Brivio difende quanto fatto fino ad oggi: «Sostenere che il 2017 sia stato l’anno della “paralisi totale” non rende giustizia né merito a quanto fatto dalle rispettive Amministrazioni coinvolte nella vicenda. Il Comune di Lecco, e non solo negli ultimi 12 mesi, ha investito tempo, risorse umane ed economiche andando oltre il proprio “compitino” e mettendo sul piatto fatti concreti: innanzitutto ci siamo impegnati nel coinvolgimento di enti di livello superiore, chiamando in causa anche la Provincia di Bergamo (d’altra parte il nome dell’infrastruttura è Lecco-Bergamo e non Lecco-Calolzio), Anas, Regione a fronte anche di un ordine del giorno del consiglio comunale che sollecitava la Provincia di Lecco a prendere atto che il tempo dell’autosufficienza (teorizzato e praticato dai precedenti amministratori) era terminato. Con Rfi e Regione, in particolare, si è dialogato e lavorato in modo proficuo, tanto da essere arrivati allo stanziamento definitivo di un milione di euro da parte di Regione per la realizzazione del sottopasso ciclopedonale di Rivabella (a dicembre approvata la delibera definitiva), mentre Rfi e Comune realizzeranno l’opera ed integreranno le risorse. (…) E’ vero invece che è l’anno che ha visto un empasse di fermo dei lavori per una querelle giudiziaria con l’azienda dove è ormai palese che le presunte risorse mancanti (peraltro in buona parte reperite)sono solo una scusa. Ci risulta peraltro che la Provincia abbia lavorato, e continua a farlo anche in questo nuovo anno, per riavviare la macchina nel suo complesso, ma anche cercando di affidare la realizzazione dell’opera ad enti più strutturati sotto il profilo tecnico, finanziario e anche …legale!

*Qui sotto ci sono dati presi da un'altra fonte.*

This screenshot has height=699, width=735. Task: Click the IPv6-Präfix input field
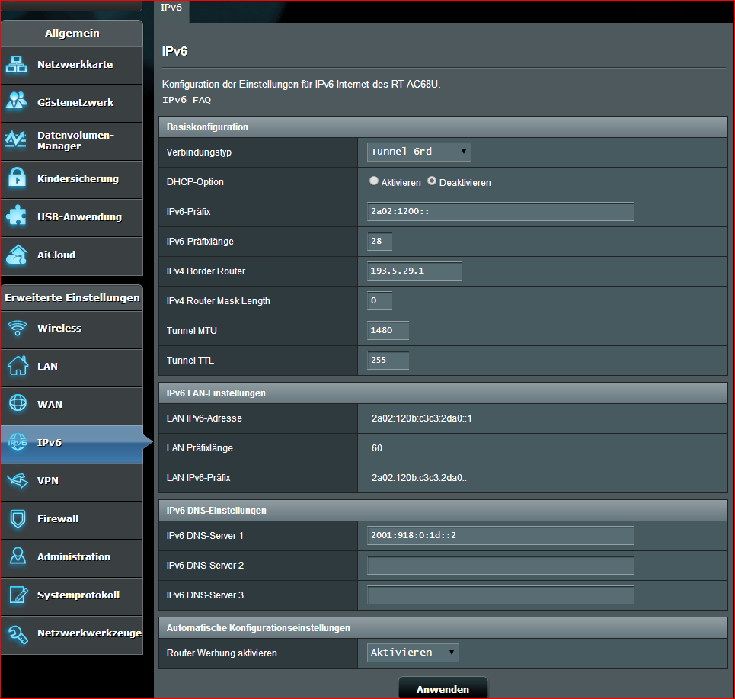(x=500, y=212)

Su questo mi sembra che anche le diverse forze politiche ed istituzioni sono d’accordo e forse una più decisa azione corale non sarebbe male a dimostrazione che la buona politica esiste ancora».

«Chiuso non può restare in queste condizioni viabilistiche»

La risposta di Brivio tocca tante criticità segnalate dai residenti di Chiuso: «Ricordiamoci anche da dove siamo arrivati, perché se è vero, e siamo tutti d’accordo, che il rione di Chiuso non può restare nelle condizioni viabilistiche attuali (e aggiungo, non solo il quartiere di Chiuso, ma l’intero assetto viabilistico tra Lecco e Mapello, tratto essenziale per il collegamento tra la Valtellina, Lecco e Bergamo) è anche vero che prima dell’inaugurazione dello snodo di Rivabella con il sovrappasso e la rotonda, la situazione del traffico era molto peggio di oggi nel quartiere, sia per tempistiche di percorrenza del tratto sia per i livelli di inquinamento dovuti alle lunghe code che si creavano perennemente a causa del passaggio a livello di via alla Spiaggia. Stessa cosa dicasi per l’illuminazione del sovrappasso, altra opera portata a termine dal Comune un paio di anni fa anche se, a dirla tutta, non toccava a noi… Circa il ripristino del collegamento viario tra la Chiesa del Beato Serafino e il quartiere confermo che era stato più volte assicurato e quindi la delusione è tanta e condivisibile(…)».